Memorandum by the Consumers' Association

  Consumers' Association (CA) welcomes the Treasury Select Committee's inquiry into Equitable Life and the Life Assurance Industry.

  The inquiry is both necessary and timely given the current problems of the Equitable and the release of CA's report—Profits at the consumers' expense—which tackles the £400 billion with-profits life fund sector. The life and pensions industry manages £765 billion worth of funds on behalf of consumers in the UK, with just over half, £400 billion, held in "with-profits" funds. The findings of our report are damning analyses of how life insurance companies are being run and regulated against the best interests of currently 10 million with-profits policyholders.

  I enclose evidence to support both concerns.

EQUITABLE LIFE

  I enclose a series of questions that CA had previously sent to the regulator. The FSA has since responded. But due to the FSA's internal inquiry a number of the answers remain outstanding. We believe these questions form an important part of assessing what lessons are to be learnt.
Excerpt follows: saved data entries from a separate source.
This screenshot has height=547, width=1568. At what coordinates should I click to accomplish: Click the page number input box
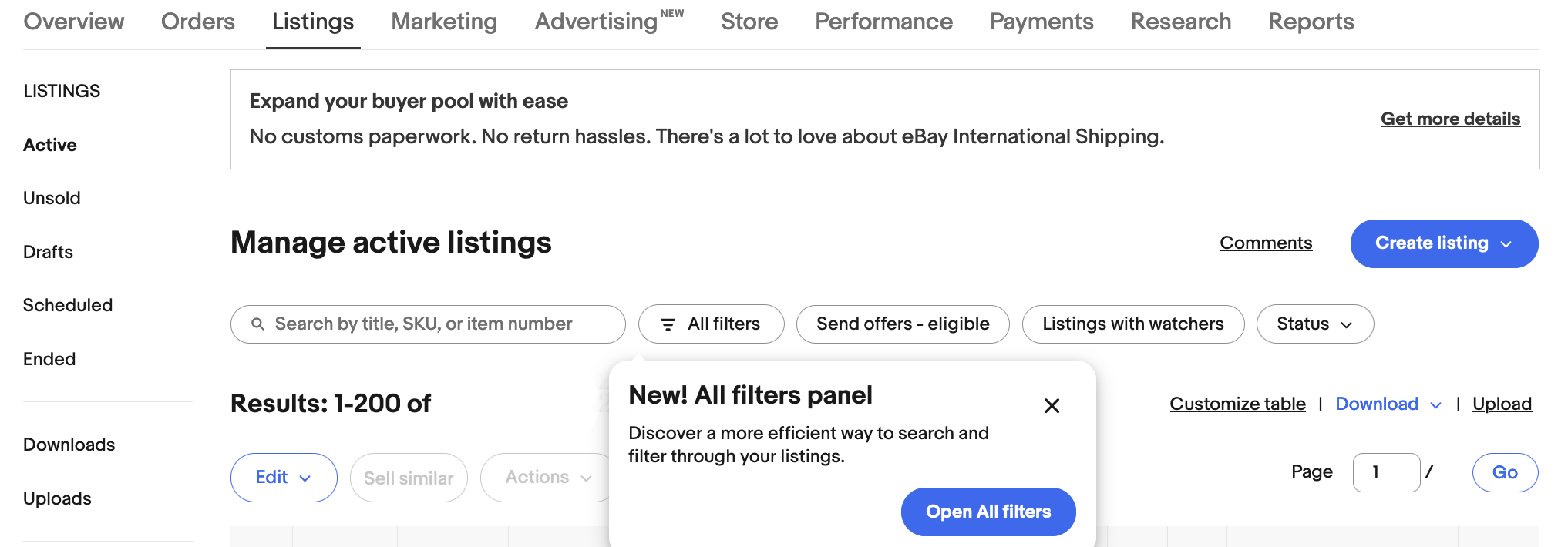click(1385, 472)
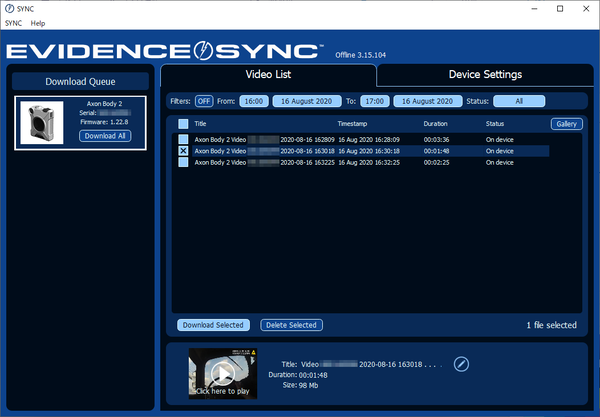Click the pencil edit title icon
Viewport: 600px width, 417px height.
click(461, 364)
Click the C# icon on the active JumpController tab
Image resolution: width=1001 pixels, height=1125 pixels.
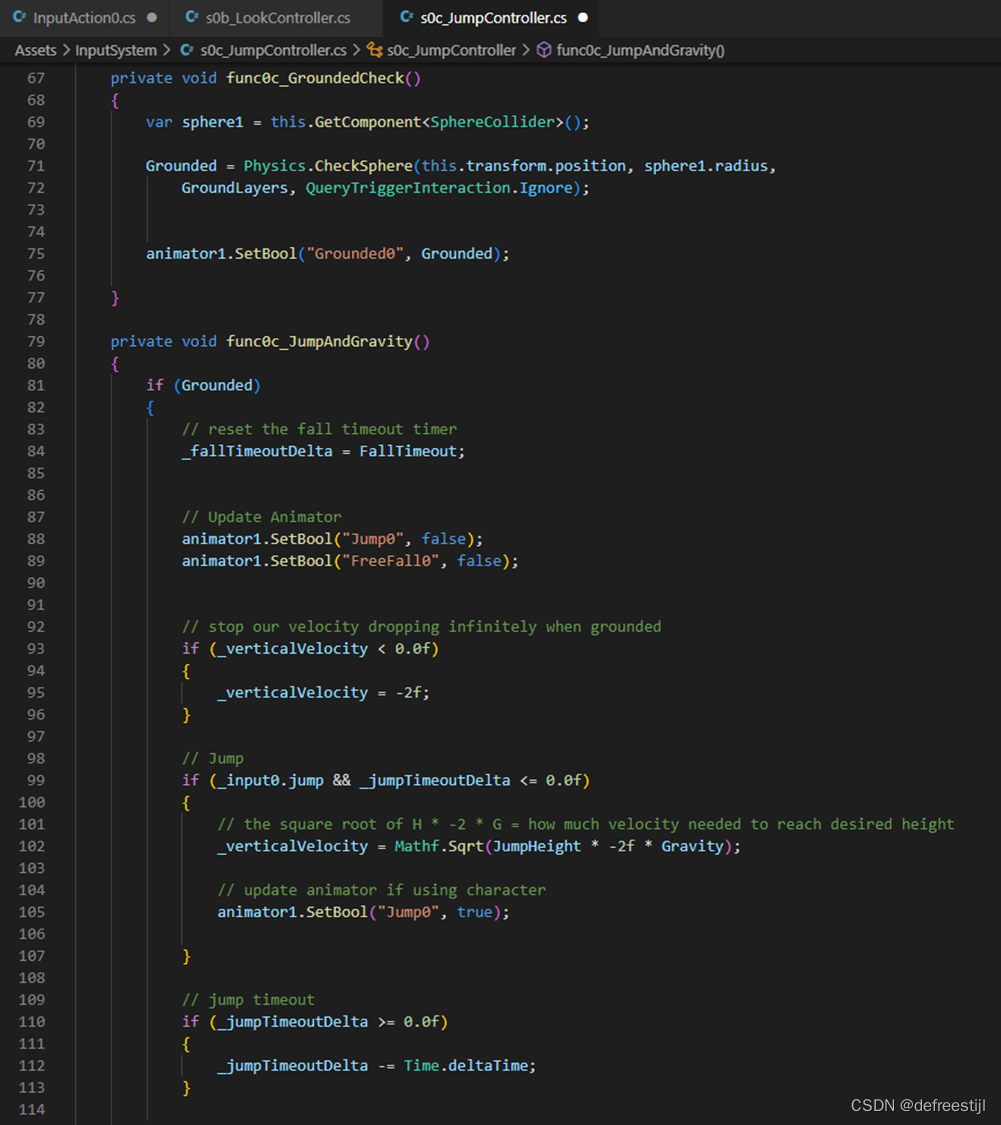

  As you will see from page 17 of CA's report [Not printed], historically the legislation and regulation of life funds has centred on the prudential supervision of the life funds. Life insurance companies are now authorised and regulated by the FSA, and as part of that authorisation process companies have to meet certain criteria specified in the insurance legislation with regards to sound and prudent management of the assets and liabilities of a fund. The rules appear to be stringent and rigorous with the purpose of ensuring that the funds are solvent—in other words, that there are sufficient assets to meet the liabilities. A strong prudential regulation regime is necessary given the size of the assets involved.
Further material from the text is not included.